Жанр: Отечественная проза

 

 


      Утром опять солнце, опять мелеет море и уходит, обнажая песчаный берег и невод. И в неводе снова плеск и шум, солнечные брызги, и среди брызг и плеска - рыбаки в мокрых одеждах, с мокрыми палками в руках. И бьют, бьют, чекушат, усыпляют рыбу, стаскивают в корзины, на носилки...
      А еще через час заходит в дом ранний гость, глухонемой с лицом Иванушки-дурачка, с прелестной радостной улыбкой, от которой расплывается у него нос. Жестами, мычанием, лицом, на котором горечь и боль утраты, показывает, как горят и горят леса где-то на юге, и как дым застилает солнце, и как самолеты летают тушить, но неудачно.
      Потом заходит небрежный парень-возчик с холодильника, с рыбоприемного пункта. Его угощают семгой, морошкой, но он где-то раньше, наверное, наелся, ковырнул только, посидел, пошутил. И начали грузить на лошадь выловленную рыбу, недавно так яростно бившуюся, прошедшую перед этим тысячи миль, побывавшую в каких-то глубинах, в тайне, а теперь беспомощную, мертвую, но еще гибкую и свежую, которая через какой-нибудь час успокоится в чанах с рассолом, во тьме, на льду. Через час вынут у нее жабры, сделают на брюхе два "кармана", осмотрят, ощупают, взвесят, запишут за этой тоней, за Титовым и Пульхерией Еремеевной. А потом она будет солиться, плавать во тьме, будто бы в родной своей стихии, выдерживаться твердой, как полено, от холода, пока не уложат ее и тысячи ей подобных в огромные бочки килограммов по триста - четыреста тесным рядом, кругом, спиной книзу, брюхом кверху, не забьют и не погрузят на пароход и не пойдет она в Архангельск, где ее снова пересортируют и снова забьют, чтобы отправить дальше, в Москву и сотни разных городов - наших и иностран-ных. И будет, наконец, лежать она в витринах гастрономических магазинов, освещенная люминесцентными лампами, чернея спиной, серебрясь боками и нежно рдея срезом, сочась янтарным соком за прохладным стеклом.

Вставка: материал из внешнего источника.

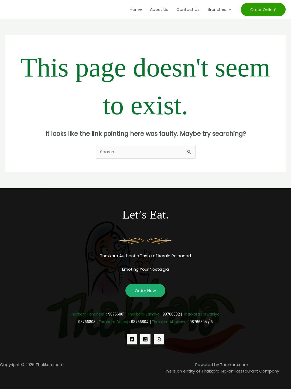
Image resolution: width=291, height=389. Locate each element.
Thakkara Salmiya (144, 314)
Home (136, 9)
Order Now (145, 290)
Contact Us (188, 9)
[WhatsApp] (159, 339)
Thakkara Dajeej (113, 321)
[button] (263, 9)
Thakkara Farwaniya (201, 314)
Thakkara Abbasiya (169, 321)
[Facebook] (132, 339)
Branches (217, 9)
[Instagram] (145, 339)
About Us (159, 9)
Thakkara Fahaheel (87, 314)
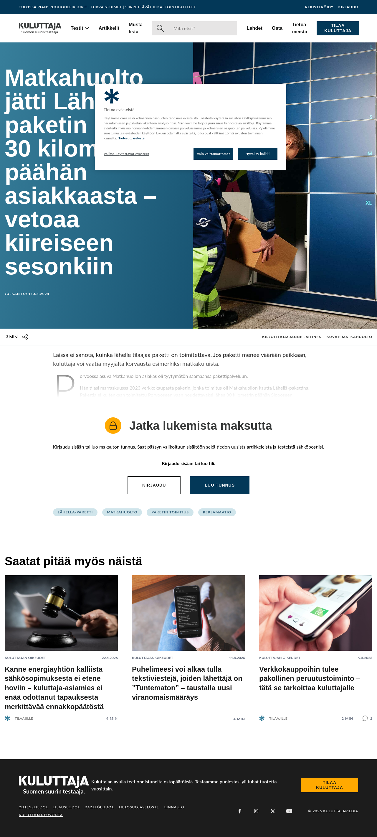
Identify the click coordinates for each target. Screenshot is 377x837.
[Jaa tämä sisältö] (25, 337)
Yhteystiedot (33, 807)
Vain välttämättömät (213, 154)
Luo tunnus (220, 485)
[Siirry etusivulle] (40, 28)
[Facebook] (240, 811)
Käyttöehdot (99, 807)
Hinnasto (174, 807)
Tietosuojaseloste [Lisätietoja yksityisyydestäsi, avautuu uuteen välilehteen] (131, 138)
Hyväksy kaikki (257, 154)
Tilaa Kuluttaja (337, 28)
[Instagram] (256, 811)
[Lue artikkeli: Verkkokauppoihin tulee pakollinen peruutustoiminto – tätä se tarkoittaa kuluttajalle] (315, 643)
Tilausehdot (66, 807)
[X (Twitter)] (273, 811)
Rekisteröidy (319, 7)
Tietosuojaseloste (138, 807)
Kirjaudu (348, 7)
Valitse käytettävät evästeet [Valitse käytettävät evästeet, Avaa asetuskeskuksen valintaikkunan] (126, 154)
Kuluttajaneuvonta (41, 815)
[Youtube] (289, 811)
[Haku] (202, 28)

      Лошадь привычно трогает, идет рысью по песку, возчик так же привычно кричит что-то непонятное, смотрит поверх дуги в море, вперед на берег, на небо, на все, что перед его глазами, двухколесная тележка бодро катится, отбрасывая короткую тень, превращается постепенно в точку, пока совсем не скрывается за поворотом.

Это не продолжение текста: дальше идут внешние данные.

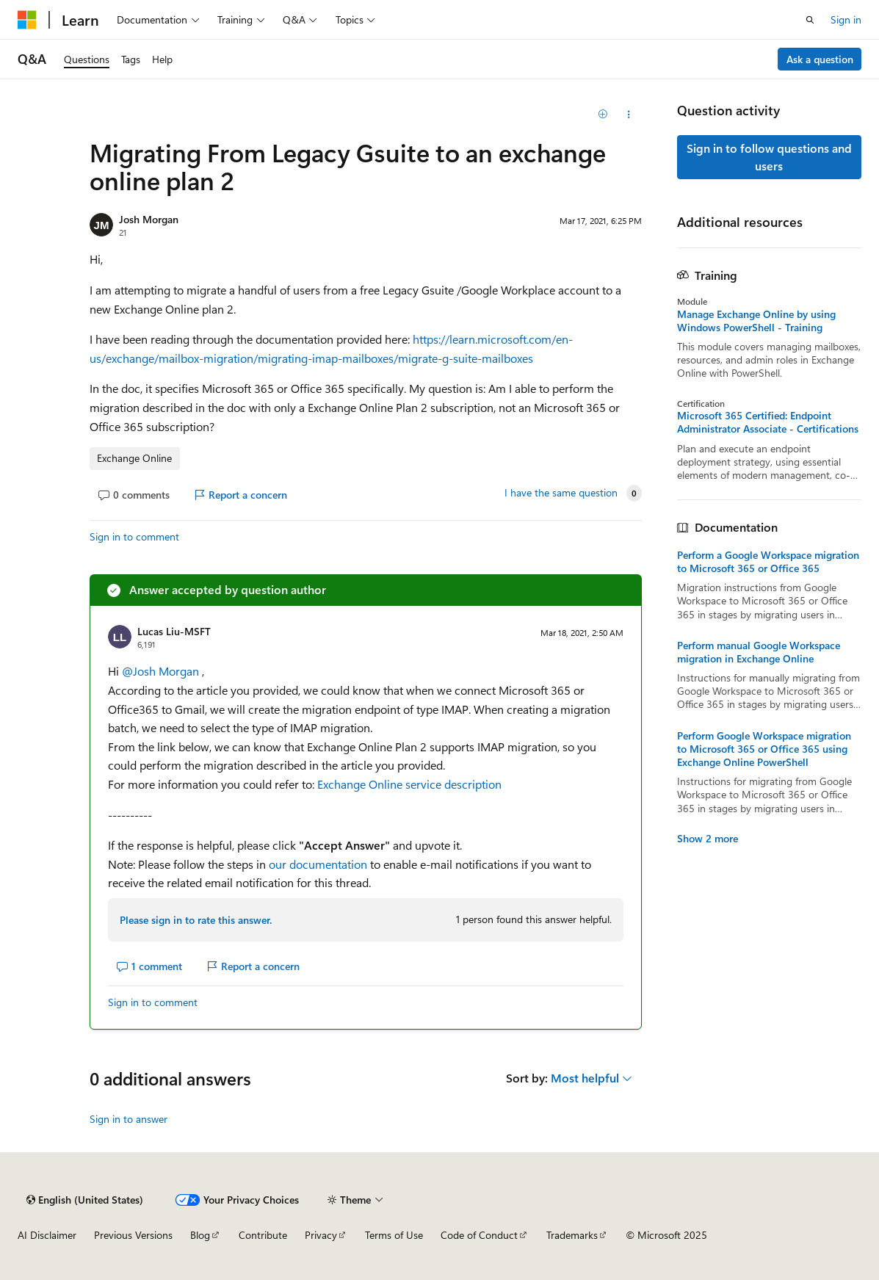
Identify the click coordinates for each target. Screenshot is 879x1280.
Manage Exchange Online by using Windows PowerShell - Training (756, 321)
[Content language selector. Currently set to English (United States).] (85, 1200)
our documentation (319, 864)
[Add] (602, 114)
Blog (200, 1235)
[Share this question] (629, 114)
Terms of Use (394, 1235)
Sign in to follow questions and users (769, 156)
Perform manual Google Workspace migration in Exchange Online (758, 652)
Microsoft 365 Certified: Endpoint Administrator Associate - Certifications (767, 422)
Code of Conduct (479, 1235)
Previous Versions (133, 1235)
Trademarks (572, 1235)
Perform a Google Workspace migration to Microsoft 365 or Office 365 (768, 562)
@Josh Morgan (162, 671)
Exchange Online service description (409, 784)
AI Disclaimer (47, 1235)
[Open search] (810, 20)
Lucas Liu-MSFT (174, 631)
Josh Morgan (148, 219)
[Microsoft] (27, 19)
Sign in (846, 19)
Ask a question (819, 59)
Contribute (263, 1235)
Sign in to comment (134, 536)
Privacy (321, 1235)
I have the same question (561, 493)
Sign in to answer (128, 1119)
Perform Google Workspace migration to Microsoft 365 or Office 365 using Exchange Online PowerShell (764, 749)
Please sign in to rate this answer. (196, 920)
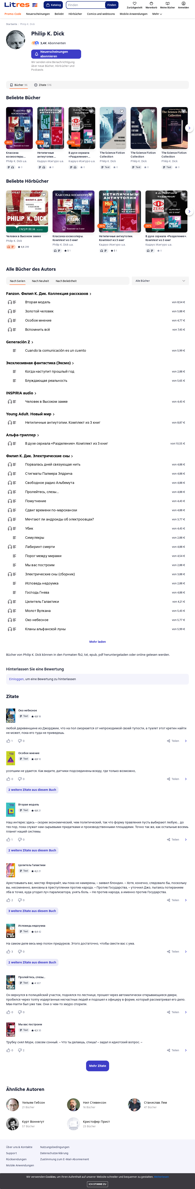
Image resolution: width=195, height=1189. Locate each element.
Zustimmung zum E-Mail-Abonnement (64, 1159)
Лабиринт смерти (40, 546)
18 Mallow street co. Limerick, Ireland (97, 1182)
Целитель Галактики (42, 601)
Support (11, 1153)
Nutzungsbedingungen (55, 1147)
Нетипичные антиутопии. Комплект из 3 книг (50, 155)
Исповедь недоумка (42, 583)
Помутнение (35, 501)
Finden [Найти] (111, 5)
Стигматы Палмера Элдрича (49, 473)
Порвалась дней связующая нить (52, 464)
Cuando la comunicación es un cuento (55, 350)
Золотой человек (39, 311)
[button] (186, 741)
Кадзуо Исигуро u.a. (50, 161)
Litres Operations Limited (97, 1178)
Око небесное (36, 620)
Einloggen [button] (16, 679)
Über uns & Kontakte (19, 1147)
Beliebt (59, 14)
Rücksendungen (16, 1159)
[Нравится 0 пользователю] (10, 779)
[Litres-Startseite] (21, 5)
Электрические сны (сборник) (50, 574)
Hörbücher (75, 14)
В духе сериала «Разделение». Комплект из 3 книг (81, 155)
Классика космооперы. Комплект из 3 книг (19, 155)
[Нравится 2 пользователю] (10, 900)
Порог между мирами (43, 556)
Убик (29, 528)
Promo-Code (13, 14)
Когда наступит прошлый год (49, 371)
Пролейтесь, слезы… (42, 492)
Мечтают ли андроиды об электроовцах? (59, 519)
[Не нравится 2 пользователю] (22, 1050)
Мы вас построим (39, 565)
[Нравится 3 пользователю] (10, 951)
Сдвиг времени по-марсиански (51, 510)
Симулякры (34, 537)
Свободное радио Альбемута (49, 482)
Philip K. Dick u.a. (16, 161)
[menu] (160, 280)
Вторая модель (37, 302)
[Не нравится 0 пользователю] (22, 741)
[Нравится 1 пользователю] (10, 741)
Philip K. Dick (108, 161)
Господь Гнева (37, 592)
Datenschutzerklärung (54, 1153)
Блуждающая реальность (46, 380)
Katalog (53, 5)
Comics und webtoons (101, 14)
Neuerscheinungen (38, 14)
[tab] (18, 84)
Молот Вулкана (38, 611)
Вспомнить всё (37, 329)
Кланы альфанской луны (45, 629)
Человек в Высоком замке (23, 236)
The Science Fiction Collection (112, 154)
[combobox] (85, 5)
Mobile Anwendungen (133, 14)
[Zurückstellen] (28, 111)
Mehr (155, 14)
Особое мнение (38, 320)
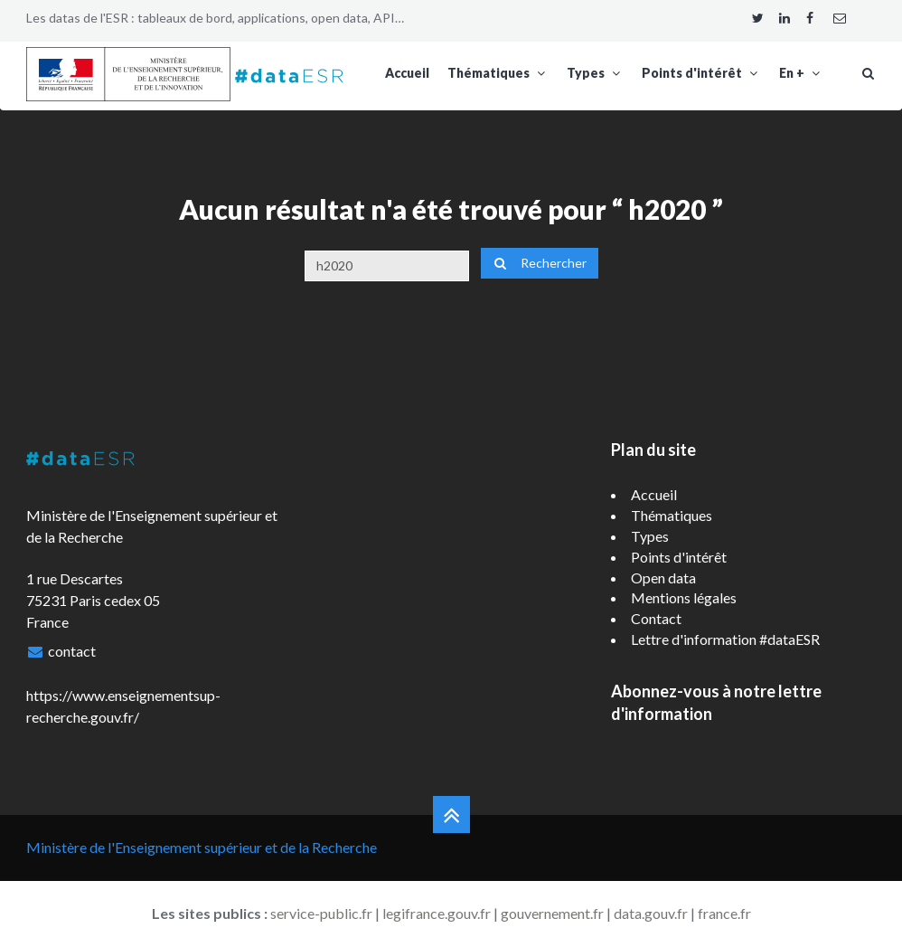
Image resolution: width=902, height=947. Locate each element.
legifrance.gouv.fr (436, 913)
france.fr (724, 913)
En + (801, 72)
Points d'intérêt (701, 72)
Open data (663, 577)
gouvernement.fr (552, 913)
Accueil (407, 72)
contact (72, 650)
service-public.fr (321, 913)
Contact (656, 618)
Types (595, 72)
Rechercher (540, 262)
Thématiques (498, 72)
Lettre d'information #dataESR (725, 639)
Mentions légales (684, 597)
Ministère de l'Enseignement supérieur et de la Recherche (201, 847)
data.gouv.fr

      А Титов на прощание говорит, что где-то здесь, между Койдой и Майдой, будут строить аэродром и начнут потом прилетать и опускаться тяжелые брюхастые самолеты, и семгу - не соленую, а свежую - будут отправлять на самолетах в Москву и Ленинград.
      Представляя себе эту будущую картину быстроты, садящиеся и взлетающие взревывающие самолеты, мы уходим с тони и опять идем по пустому берегу, поглядывая на две четкие колеи и четкие следы копыт, оставленные уехавшей лошадью.
      9
      Редки деревни на Белом море, и каждая резко отлична от другой расположением своим и народом. Одни стоят, выбежавши, на самом берегу моря, другие, спрятавшись за увалами - возле реки. Одни больше, другие меньше, погрязнее и почище, повыше домами и пониже... И народ в одних поприветливее, несловоохотливей, в других поравнодушней, как бы попривычней к приезжим.

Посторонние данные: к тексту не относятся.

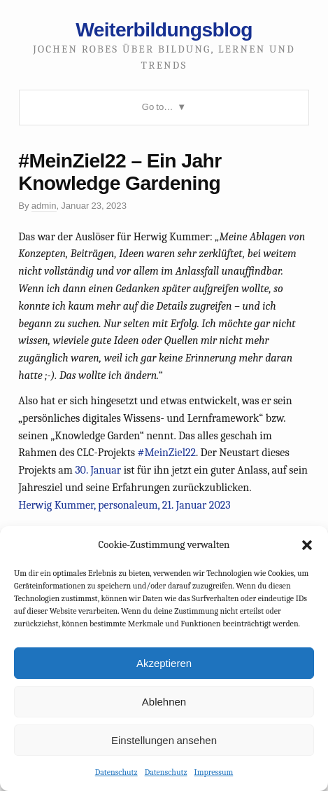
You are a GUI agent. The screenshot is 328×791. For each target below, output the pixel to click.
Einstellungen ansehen (164, 740)
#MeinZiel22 (167, 452)
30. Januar (98, 470)
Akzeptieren (164, 663)
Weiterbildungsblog (164, 29)
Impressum (214, 772)
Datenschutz (116, 772)
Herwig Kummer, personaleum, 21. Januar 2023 (124, 505)
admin (44, 205)
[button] (307, 545)
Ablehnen (164, 702)
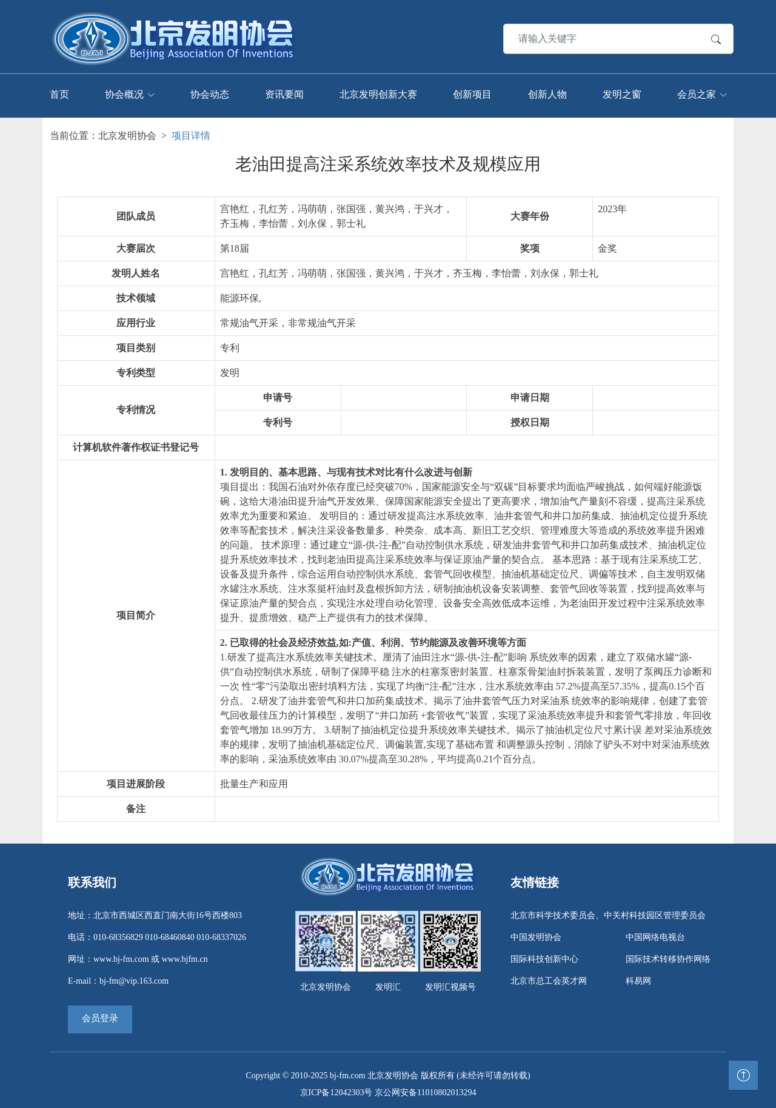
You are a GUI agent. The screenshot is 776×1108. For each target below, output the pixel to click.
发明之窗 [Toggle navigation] (622, 91)
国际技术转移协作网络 (668, 953)
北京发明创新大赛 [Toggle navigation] (378, 91)
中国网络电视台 (655, 931)
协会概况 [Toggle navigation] (124, 91)
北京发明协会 (127, 130)
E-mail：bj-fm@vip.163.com (118, 975)
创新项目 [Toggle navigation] (472, 91)
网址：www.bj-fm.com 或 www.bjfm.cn (138, 953)
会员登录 (100, 1013)
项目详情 (191, 130)
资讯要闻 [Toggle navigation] (284, 91)
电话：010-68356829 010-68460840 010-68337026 (157, 931)
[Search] (593, 35)
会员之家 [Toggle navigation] (696, 91)
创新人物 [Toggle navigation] (547, 91)
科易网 (638, 975)
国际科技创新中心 (544, 953)
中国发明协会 (535, 931)
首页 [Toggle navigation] (59, 91)
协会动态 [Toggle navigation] (209, 91)
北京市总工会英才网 (548, 975)
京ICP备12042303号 (336, 1087)
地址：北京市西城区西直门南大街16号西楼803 (155, 910)
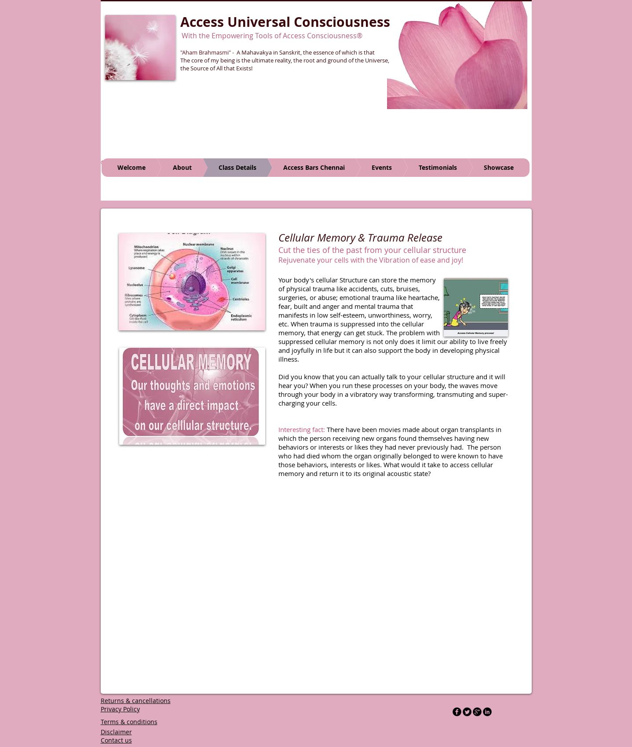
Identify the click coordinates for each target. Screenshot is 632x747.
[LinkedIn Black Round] (487, 711)
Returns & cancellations (136, 700)
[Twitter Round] (467, 711)
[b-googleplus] (477, 711)
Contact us (116, 740)
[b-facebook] (457, 711)
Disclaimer (116, 732)
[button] (457, 54)
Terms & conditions (129, 722)
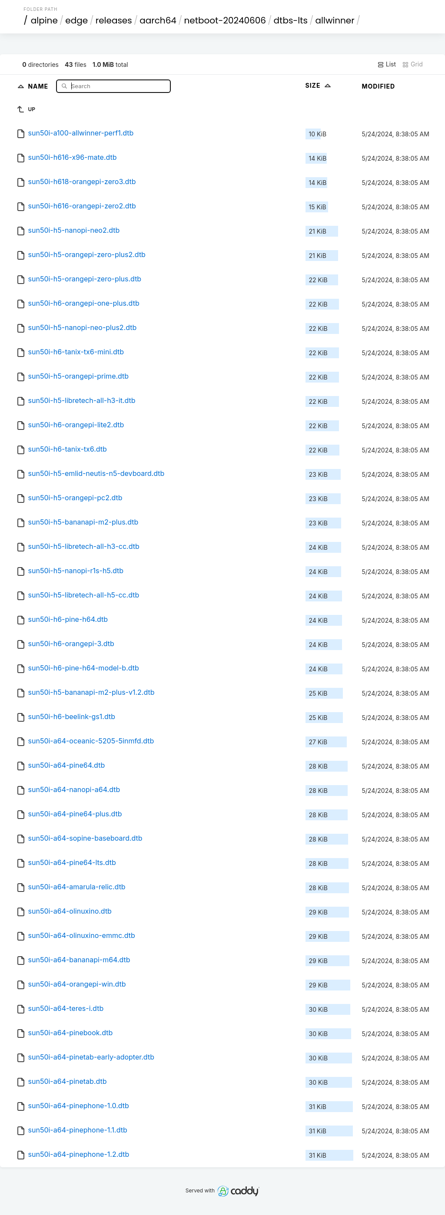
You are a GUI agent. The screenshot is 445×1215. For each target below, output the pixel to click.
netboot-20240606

      И каждый раз, входя в новую, неизвестную тебе деревню, глядишь во все глаза, слушаешь и нюхаешь, подмечаешь все мелочи, архитектуру, выражение народа, населяющего этот уголок, напитываешься сразу, все принимаешь к сердцу, чтобы потом вечером равнодушно лечь спать или, наоборот, выйти и ходить, ходить в надежде снова очароваться и с охотой говорить с хозяевами или с соседями, которые зайдут, с удовольствием слушать их, вникать в их жизнь и по возможности понятнее объяснять им свою и зачем ты здесь появился.
      И потом, когда уедешь и пройдет год, и два, и три, все будет охватывать слабое волнение при одном звуке той деревни, при воспоминании о ней и хотеться вновь туда, опять увидеть тех людей и узнать все новости. А другие как-то и пропадают вовсе, будто и не был там, не жил...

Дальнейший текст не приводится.